• Exercise: How many lines of the listing below contain "under"? State the number alone.

******

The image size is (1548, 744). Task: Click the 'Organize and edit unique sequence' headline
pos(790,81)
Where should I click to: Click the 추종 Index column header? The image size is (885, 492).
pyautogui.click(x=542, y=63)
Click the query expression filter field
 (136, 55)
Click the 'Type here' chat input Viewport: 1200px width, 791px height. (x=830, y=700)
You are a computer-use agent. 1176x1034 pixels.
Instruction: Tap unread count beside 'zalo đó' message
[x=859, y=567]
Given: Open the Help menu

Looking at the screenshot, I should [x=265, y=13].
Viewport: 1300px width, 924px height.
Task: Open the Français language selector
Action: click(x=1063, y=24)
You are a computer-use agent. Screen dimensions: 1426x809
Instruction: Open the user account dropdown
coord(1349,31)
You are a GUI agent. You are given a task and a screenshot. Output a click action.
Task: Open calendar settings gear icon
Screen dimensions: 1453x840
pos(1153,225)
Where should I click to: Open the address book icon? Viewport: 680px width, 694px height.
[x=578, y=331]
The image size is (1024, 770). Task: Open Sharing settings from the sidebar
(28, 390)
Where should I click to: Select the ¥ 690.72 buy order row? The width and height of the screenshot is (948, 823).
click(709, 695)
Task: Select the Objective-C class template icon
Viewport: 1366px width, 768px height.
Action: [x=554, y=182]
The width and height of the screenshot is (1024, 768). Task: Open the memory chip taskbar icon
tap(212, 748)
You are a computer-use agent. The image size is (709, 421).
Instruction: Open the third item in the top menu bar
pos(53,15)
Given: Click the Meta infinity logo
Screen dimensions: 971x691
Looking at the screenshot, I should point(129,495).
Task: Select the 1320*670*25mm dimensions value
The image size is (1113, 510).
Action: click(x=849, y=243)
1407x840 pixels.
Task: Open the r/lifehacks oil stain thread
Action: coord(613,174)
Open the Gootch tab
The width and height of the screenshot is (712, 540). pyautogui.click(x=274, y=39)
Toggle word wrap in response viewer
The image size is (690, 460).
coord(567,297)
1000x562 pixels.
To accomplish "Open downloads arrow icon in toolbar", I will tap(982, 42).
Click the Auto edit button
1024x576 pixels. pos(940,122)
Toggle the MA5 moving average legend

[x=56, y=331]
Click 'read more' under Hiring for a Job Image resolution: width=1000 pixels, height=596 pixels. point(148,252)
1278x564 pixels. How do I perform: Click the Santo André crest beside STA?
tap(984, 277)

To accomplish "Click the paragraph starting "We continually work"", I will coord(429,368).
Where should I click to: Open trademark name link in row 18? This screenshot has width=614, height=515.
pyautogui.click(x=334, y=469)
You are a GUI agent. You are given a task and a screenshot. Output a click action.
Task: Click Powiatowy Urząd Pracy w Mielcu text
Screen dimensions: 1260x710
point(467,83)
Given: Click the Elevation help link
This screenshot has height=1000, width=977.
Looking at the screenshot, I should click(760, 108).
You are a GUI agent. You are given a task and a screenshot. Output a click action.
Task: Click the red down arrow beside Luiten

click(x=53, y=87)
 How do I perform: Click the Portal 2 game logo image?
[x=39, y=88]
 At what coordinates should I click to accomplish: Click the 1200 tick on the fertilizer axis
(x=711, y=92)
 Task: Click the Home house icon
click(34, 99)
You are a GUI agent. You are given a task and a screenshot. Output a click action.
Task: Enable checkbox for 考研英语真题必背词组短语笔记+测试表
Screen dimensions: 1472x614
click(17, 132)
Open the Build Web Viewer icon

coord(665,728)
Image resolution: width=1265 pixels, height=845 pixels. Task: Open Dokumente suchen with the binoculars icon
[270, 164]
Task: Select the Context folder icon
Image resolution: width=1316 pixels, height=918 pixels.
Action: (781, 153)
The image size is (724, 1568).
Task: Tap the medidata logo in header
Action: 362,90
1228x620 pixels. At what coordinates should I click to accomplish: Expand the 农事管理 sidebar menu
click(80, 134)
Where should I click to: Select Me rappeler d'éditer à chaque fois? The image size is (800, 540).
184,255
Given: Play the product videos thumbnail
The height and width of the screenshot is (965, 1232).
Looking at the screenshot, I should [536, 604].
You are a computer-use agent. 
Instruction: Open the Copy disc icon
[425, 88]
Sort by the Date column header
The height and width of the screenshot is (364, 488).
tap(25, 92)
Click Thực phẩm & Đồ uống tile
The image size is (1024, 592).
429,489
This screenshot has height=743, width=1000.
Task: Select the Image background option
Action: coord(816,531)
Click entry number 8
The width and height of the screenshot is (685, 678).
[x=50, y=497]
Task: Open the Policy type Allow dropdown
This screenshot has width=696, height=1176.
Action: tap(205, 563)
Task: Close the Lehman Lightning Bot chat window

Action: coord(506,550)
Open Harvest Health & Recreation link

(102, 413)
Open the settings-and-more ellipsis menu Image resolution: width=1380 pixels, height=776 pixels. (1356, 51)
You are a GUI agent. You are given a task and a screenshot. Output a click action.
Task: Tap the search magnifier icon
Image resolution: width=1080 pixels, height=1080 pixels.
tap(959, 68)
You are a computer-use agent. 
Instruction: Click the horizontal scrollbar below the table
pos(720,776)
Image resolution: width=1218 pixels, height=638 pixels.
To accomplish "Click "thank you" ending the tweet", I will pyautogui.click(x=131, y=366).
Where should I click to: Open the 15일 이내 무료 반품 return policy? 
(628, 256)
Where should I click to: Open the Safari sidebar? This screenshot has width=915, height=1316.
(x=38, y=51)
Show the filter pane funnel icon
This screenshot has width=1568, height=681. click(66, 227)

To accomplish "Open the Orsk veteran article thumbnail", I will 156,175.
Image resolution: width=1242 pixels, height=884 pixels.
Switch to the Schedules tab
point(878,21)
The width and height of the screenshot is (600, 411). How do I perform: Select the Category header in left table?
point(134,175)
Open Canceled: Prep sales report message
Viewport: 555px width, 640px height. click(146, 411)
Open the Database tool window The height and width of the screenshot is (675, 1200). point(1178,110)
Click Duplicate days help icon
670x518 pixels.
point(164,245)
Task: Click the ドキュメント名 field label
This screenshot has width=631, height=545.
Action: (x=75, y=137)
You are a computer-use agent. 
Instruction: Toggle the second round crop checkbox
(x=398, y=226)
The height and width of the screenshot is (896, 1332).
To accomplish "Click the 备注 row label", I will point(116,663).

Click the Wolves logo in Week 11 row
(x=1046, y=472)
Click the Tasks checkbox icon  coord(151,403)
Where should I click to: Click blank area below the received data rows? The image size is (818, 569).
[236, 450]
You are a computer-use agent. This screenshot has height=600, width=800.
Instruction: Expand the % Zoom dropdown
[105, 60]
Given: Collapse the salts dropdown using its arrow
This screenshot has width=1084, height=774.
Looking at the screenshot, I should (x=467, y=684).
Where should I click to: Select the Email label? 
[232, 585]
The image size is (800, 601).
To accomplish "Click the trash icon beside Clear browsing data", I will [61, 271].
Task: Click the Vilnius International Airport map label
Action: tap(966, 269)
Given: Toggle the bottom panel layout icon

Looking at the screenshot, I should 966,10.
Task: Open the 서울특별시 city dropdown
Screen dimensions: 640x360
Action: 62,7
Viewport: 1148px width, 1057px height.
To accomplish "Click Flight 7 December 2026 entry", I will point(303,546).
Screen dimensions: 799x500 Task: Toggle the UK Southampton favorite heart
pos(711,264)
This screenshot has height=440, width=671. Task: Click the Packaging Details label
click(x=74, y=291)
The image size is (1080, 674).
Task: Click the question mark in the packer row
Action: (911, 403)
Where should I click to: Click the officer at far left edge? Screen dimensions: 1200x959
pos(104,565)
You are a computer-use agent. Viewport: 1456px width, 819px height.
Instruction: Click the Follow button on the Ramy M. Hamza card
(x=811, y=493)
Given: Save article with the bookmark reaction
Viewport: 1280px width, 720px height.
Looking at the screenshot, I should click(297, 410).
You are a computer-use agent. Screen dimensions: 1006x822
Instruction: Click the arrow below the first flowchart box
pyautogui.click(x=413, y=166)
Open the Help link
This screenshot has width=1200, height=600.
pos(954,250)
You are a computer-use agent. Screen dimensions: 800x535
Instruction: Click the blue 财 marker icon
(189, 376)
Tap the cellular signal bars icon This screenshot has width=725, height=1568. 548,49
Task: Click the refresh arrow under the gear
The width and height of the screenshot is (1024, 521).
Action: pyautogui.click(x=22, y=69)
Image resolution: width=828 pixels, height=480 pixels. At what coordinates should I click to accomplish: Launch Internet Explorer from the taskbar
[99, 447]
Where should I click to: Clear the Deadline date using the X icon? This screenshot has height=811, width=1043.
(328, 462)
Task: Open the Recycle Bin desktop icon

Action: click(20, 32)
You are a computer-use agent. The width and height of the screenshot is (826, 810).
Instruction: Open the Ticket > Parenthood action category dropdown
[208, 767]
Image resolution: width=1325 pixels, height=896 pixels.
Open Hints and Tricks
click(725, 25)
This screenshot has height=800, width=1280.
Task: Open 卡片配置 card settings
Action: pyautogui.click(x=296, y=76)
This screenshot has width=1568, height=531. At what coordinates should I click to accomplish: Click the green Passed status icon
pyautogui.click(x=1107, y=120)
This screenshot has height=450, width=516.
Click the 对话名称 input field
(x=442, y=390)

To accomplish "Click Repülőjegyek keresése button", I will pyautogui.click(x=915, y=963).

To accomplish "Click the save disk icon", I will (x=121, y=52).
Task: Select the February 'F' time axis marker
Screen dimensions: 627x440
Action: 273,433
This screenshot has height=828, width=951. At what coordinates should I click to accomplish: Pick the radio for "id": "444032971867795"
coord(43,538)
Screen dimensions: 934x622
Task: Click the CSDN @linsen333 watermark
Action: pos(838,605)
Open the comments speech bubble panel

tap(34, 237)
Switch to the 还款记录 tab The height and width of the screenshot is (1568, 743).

******

• Solution to this exercise: 2